Les attentions sont maintenant fixées. Je me lance avec quelques premières notes de Korobeïniki, le fameux thème du jeu Tetris ; depuis le temps que je voulais faire cela en Russie ! Cela semble plaire, on m’interpelle, me questionne en russe de toute part. Me voilà bien démuni avec mes quatre mots de russe. Une dame d’un certain âge à quelques banquettes de là et correspondant trait pour trait à l’imaginaire de la vielle russe au caractère bien trempé se retourne et me baragouine quelque chose du genre : “Можете ли вы играть черные глаза?”.
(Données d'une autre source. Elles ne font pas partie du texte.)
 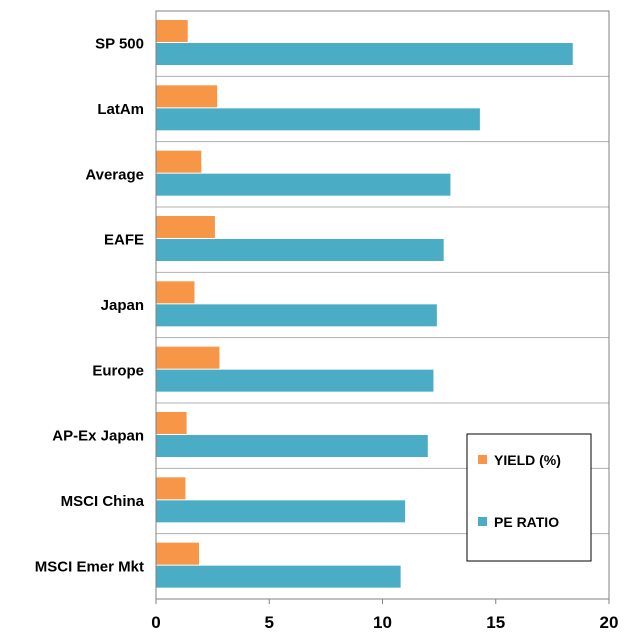 I want to click on yield-bar-msci-china, so click(x=171, y=488).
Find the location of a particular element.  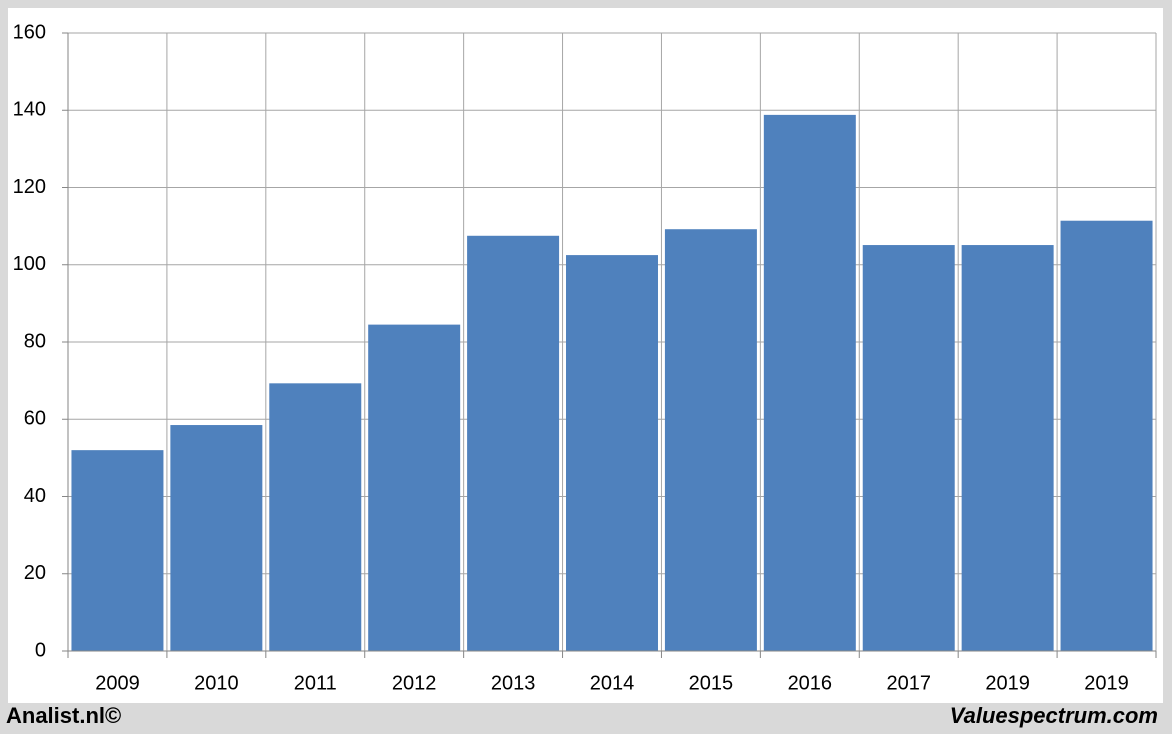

Face à mon regard vide, elle se met à chanter “les yeux noirs” à capella ! Bien malheureux de ne pas l’avoir appris plus tôt avec mon frère et ma soeur qui l’interprétaient fort bien lors de nos rencontres musicales, je lui fais comprendre que je ne sais la jouer.
Qu’à cela ne tienne ! On part en duo sur Katyusha, elle chantant, moi jouant et la moitié du wagon tapant des mains. Puis sur Kalinka, la voilà qui se met à danser en plus !
Le hasard aura voulu qu’une émission soit tournée dans le train ce même jour. Le contrôleur réalisant cela s’élance dans les autres wagons à la recherche de l’équipe de tournage et reviens plus tard avec eux. Nous voilà reparti de plus belle pour je ne sais quelle émission ou vidéo promotionnelle.
Cette épisode passé, l’ambiance changea complètement dans le wagon. Une jeune fille russe parlant anglais se manifesta et pris le rôle de l’interprète. Malgrè les quelques maigres heures restantes avant ma destination, les échanges furent à partir de ce moment là très riches. Les questions pleuvaient dans les deux sens, on s’échangeait ici et là des mets plus ou moins identifiés aux saveurs surprenantes. J’ai même failli finir marié par la grand-mère russe !
La chaleur humaine entre tous était alors palpable, confirmant ainsi que cette soi-disant froideur russe n’est autre qu’un cliché de plus.
Vous l’aurez compris la musique et, dans le cas de cette histoire, l’accordéon sont un magnifique passeur de cultures. Les trois kilos cinq en plus dans mon paquetage sont bien peu en comparaison des instants passés dans ce train et de ce que j’ai pu apprendre de cette culture russe.